We understand we’re taking risks. And we can’t be fully informed of those risks. But we should be informed about the knowable risks. Unfortunately, too often the government isn’t or, in the case of a vessel in international waters, can’t be there to protect us.

It’s a lesson of buyer beware. Of trust but verify.

How much the Titan passengers — British billionaire Hamish Harding;  French diver Paul-Henry Nargeolet, and Shahzada Dawood, from one of Pakistan’s richest families, and his son Suleman — understood about the risk they were taking will undoubtedly be better known after the investigations, and perhaps litigation, that are likely to follow.

CBS’s David Pogue, who was a passenger on a Titan trip to the Titanic last year, reported that he signed a waiver: “This experimental vessel has not been approved or certified by any regulatory body, and could result in physical injury, emotional trauma, or death.”

Harding knew there were risks, the New York Times reports. “If something goes wrong, you are not coming back,” he said in an interview after a dive in 2021.

But how much did passengers, who paid $250,000 for a trip to the ocean bottom, understand about Rush’s recklessness?
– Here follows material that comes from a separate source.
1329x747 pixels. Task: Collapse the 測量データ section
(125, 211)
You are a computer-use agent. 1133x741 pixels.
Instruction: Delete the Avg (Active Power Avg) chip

Did they understand the magnitude of the risk Rush was taking with his life and with theirs? Or the deception?

OceanGate claimed that it partnered with The Boeing Co., the University of Washington and NASA on the design and engineering. All three denied participating in the design or construction, according to the HeraldNet in Everett, Wash., where OceanGate was founded.

Rush dismissed safety concerns raised by his company’s director of marine operations, the New York Times reported. He also ignored a 2018 letter from 38 experts in the submersible craft industry that the company’s safety claims about the Titan were unsupported and that it should test its prototypes under the watch of a certification company.

The Titan was built with a carbon fiber cylinder rather than the industry standard of titanium. U.S. regulations for submersibles that carry passengers did not apply to the Titan because it did not fly an American flag or operate in U.S. waters.

Rush did not want his innovation stifled by regulations. “You know, at some point, safety just is pure waste,” he told CBS’s Pogue.

“I mean, if you just want to be safe, don’t get out of bed. Don’t get in your car. Don’t do anything. At some point, you’re going to take some risk, and it really is a risk/reward question. I think I can do this just as safely by breaking the rules.”

Risk vs. reward is a personal choice. What’s not clear is how much the other Titan passengers understood that Rush was making that choice for them.